• [What you need to do]: Return all records exactly. Nothing may be added.

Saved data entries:
____
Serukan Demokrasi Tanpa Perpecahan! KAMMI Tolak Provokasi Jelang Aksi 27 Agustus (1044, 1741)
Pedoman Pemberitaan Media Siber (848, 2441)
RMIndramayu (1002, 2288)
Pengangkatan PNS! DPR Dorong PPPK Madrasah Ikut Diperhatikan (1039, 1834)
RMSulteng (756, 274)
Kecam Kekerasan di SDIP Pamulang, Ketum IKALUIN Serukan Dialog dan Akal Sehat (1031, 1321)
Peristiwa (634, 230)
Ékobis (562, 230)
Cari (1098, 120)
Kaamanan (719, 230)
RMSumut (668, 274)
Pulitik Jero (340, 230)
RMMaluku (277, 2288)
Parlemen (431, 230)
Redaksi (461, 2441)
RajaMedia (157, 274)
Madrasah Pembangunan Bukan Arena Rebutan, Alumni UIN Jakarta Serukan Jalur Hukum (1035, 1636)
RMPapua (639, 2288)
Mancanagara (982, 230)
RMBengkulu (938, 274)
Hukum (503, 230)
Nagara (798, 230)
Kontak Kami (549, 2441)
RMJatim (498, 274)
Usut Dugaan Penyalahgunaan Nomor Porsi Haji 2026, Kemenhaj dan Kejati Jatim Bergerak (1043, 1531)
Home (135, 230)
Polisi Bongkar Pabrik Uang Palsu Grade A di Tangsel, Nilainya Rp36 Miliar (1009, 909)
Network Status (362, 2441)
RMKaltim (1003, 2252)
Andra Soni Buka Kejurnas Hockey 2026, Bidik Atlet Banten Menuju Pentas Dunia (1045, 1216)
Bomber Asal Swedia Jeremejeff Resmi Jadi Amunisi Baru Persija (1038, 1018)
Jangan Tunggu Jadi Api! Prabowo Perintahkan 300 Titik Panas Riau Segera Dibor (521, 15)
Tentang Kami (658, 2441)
____
• [Solution for this problem]:
Serukan Demokrasi Tanpa Perpecahan! KAMMI Tolak Provokasi Jelang Aksi 27 Agustus (1044, 1741)
Pedoman Pemberitaan Media Siber (848, 2441)
RMIndramayu (1002, 2288)
Pengangkatan PNS! DPR Dorong PPPK Madrasah Ikut Diperhatikan (1039, 1834)
RMSulteng (756, 274)
Kecam Kekerasan di SDIP Pamulang, Ketum IKALUIN Serukan Dialog dan Akal Sehat (1031, 1321)
Peristiwa (634, 230)
Ékobis (562, 230)
Cari (1098, 120)
Kaamanan (719, 230)
RMSumut (668, 274)
Pulitik Jero (340, 230)
RMMaluku (277, 2288)
Parlemen (431, 230)
Redaksi (461, 2441)
RajaMedia (157, 274)
Madrasah Pembangunan Bukan Arena Rebutan, Alumni UIN Jakarta Serukan Jalur Hukum (1035, 1636)
RMPapua (639, 2288)
Mancanagara (982, 230)
RMBengkulu (938, 274)
Hukum (503, 230)
Nagara (798, 230)
Kontak Kami (549, 2441)
RMJatim (498, 274)
Usut Dugaan Penyalahgunaan Nomor Porsi Haji 2026, Kemenhaj dan Kejati Jatim Bergerak (1043, 1531)
Home (135, 230)
Polisi Bongkar Pabrik Uang Palsu Grade A di Tangsel, Nilainya Rp36 Miliar (1009, 909)
Network Status (362, 2441)
RMKaltim (1003, 2252)
Andra Soni Buka Kejurnas Hockey 2026, Bidik Atlet Banten Menuju Pentas Dunia (1045, 1216)
Bomber Asal Swedia Jeremejeff Resmi Jadi Amunisi Baru Persija (1038, 1018)
Jangan Tunggu Jadi Api! Prabowo Perintahkan 300 Titik Panas Riau Segera Dibor (521, 15)
Tentang Kami (658, 2441)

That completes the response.